Fazit von Marcel Zwygart, FOW-Vorstandsmitglied, 04.06.2019, Wien.

Es scheint als ob die Ukraine – ein traumatisiertes Land nach über 5 Jahren Krieg – sich durch Wunschdenken und Tagträumereien von seinem politischen Erbe über Nacht entledigen möchte. Eine Projektionsfigurläche wie der Komiker Woldomir Selenski ohne politischen Rucksack kommt gelegen. Gerade hier zeigt sich die Schwäche einer „direkten“ Wahl des Präsidenten, denn es stehen nicht sach-, sondern personenbezogene Argumente im Vordergrund. Die Wahlprogramme werden auf die Persönlichkeiten zugeschnitzt und andere Themen nur am Rande besprochen. Dass Selenski sogar ohne Programm gewählt wurde ist symptomatisch für diesen Trend. Ein Alleskönner, Erlöser oder, wie die Österreicher sagen, ein Wunderwuzzi ohne langweiliges Programm, wird gesucht.

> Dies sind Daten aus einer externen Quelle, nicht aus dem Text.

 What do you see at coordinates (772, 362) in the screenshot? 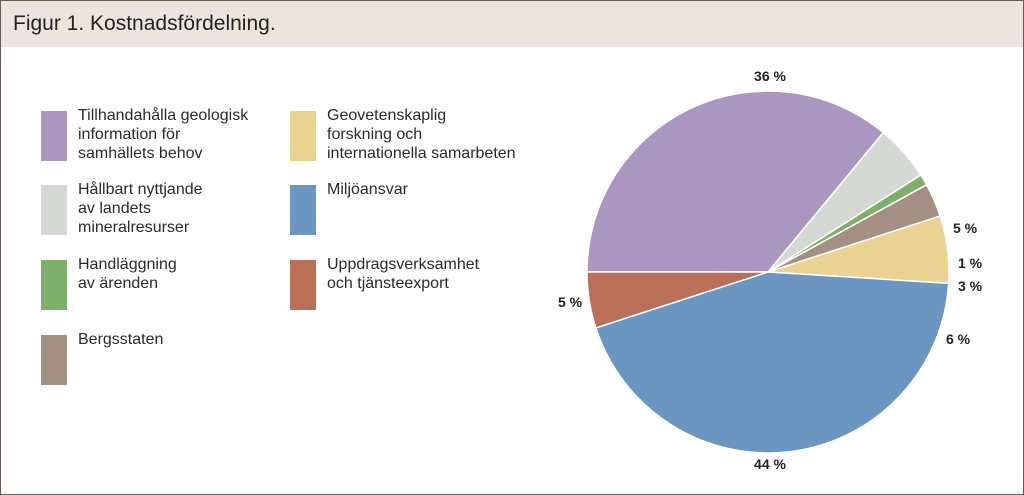
I see `pie-slice-miljoansvar` at bounding box center [772, 362].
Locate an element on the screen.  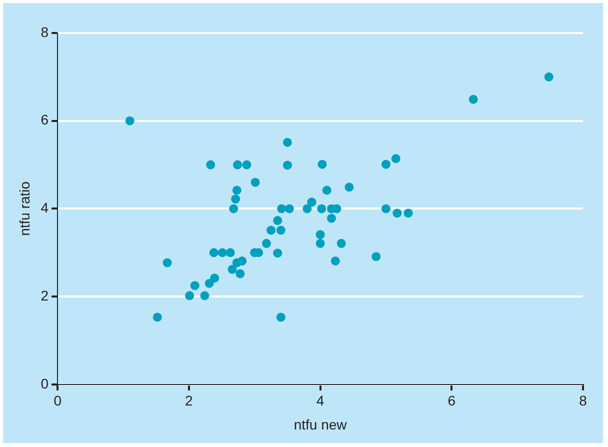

Das Ergebnis einer solchen Wahl ist eine unberechenbare, unstete, labile Politik. Keiner weiß woran er ist – insbesondere die Wählenden. Der unbewusste Missbrauch der Freiheit durch die Überforderung der Wählenden mit der direkten Wahl des Präsidenten tragen ihres zur Situation bei.